Abstract

The author previously proposed that glassy cesium-bearing microparticles [resulting uniquely from the Fukushima Daiichi nuclear power station (FDNPS) accident] may have been formed by melting and atomization of glass fibers (GFs) of the high-efficiency particulate air filter in the standby gas treatment system line due to the flame and blast during the hydrogen explosion in Unit 3. Assuming that this hypothesis is correct, Type A could contain or accompany carbon, which ignites spontaneously above 623 K, because of the limited time to be heated up, the inclusion of carbon in the binder applied on the GF surface, and the closely located charcoal filter.

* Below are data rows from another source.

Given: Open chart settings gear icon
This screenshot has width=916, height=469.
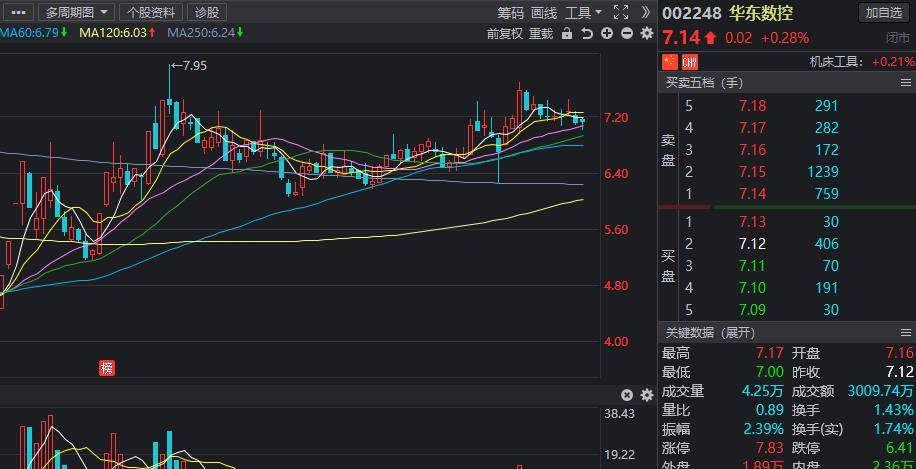Looking at the screenshot, I should coord(646,33).
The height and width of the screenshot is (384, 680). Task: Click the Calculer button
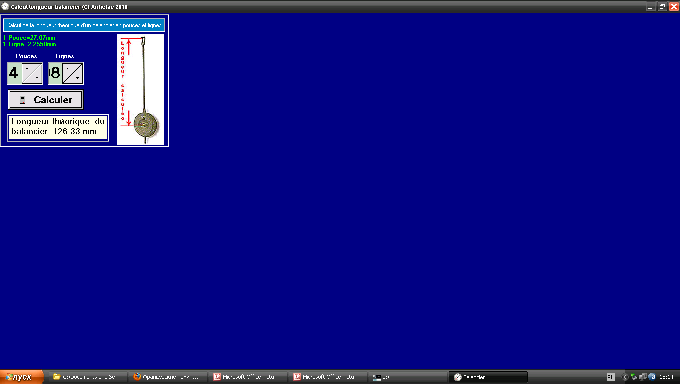tap(46, 100)

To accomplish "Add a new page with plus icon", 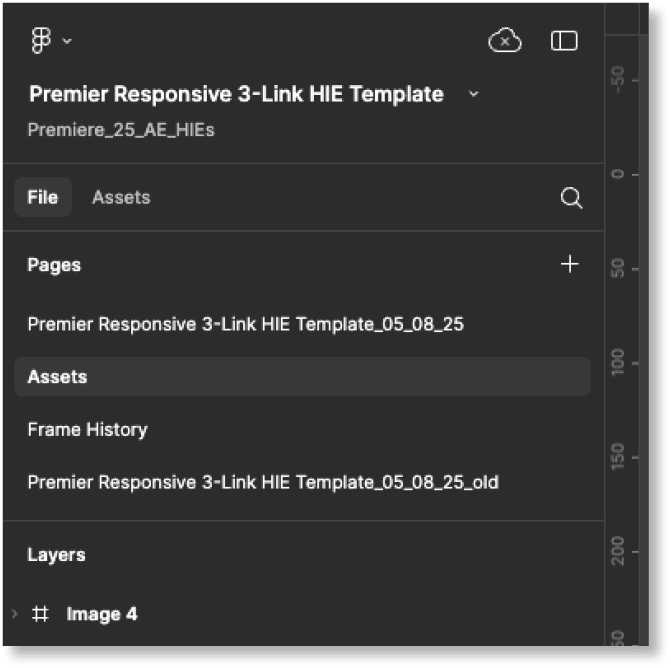I will coord(570,265).
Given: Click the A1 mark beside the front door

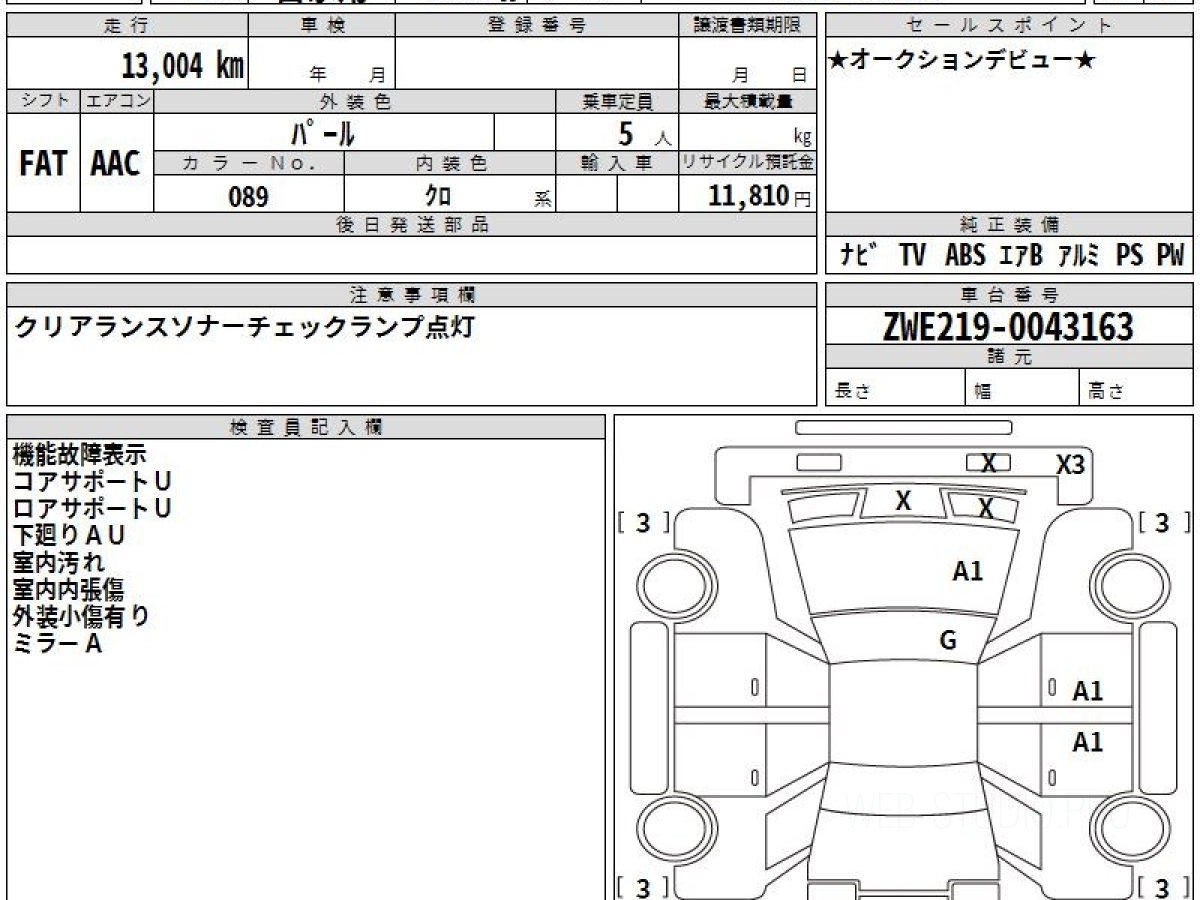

As previous studies have not identified carbon, the present analyses were performed with an electron probe microanalyzer to determine whether Type A contains carbon. The results show that Type A contained carbon originating from the binder. Some nonspherical particles were accompanied by Type A, and the film surrounding Type A contained more carbon, which is thought to originate from the charcoal filter. These results cannot be explained by the other mechanisms proposed so far and can be explained consistently only by the author’s proposed hypothesis. Although it may be premature to determine Type A formation mechanisms, this information enables one to limit the temperature conditions of Type A formation.

摘要

作者之前提出，玻璃状含铯微粒[仅由福岛第一核电站 (FDNPS) 事故造成] 可能是由备用的高效微粒空气过滤器的玻璃纤维 (GFs) 熔化和雾化形成的由于 3 号机组氢爆炸过程中的火焰和爆炸造成的气体处理系统管线。假设该假设正确，A 型可能含有或伴随碳，由于加热时间有限，碳在 623 K 以上自燃， GF表面的粘合剂中包含碳，以及靠近的木炭过滤器。由于以前的研究没有确定碳，因此目前的分析是用电子探针微量分析仪进行的，以确定 A 型是否含有碳。结果表明，A 型含有源自粘合剂的碳。一些非球形颗粒伴随着A型，而A型周围的薄膜含有更多的碳，这被认为来自木炭过滤器。这些结果不能用迄今为止提出的其他机制来解释，只能通过作者提出的假设来解释。尽管确定 A 型地层机制可能为时过早，但这一信息使人们能够限制 A 型地层的温度条件。这些结果不能用迄今为止提出的其他机制来解释，只能通过作者提出的假设来解释。尽管确定 A 型地层机制可能为时过早，但这一信息使人们能够限制 A 型地层的温度条件。这些结果不能用迄今为止提出的其他机制来解释，只能通过作者提出的假设来解释。尽管确定 A 型地层机制可能为时过早，但这一信息使人们能够限制 A 型地层的温度条件。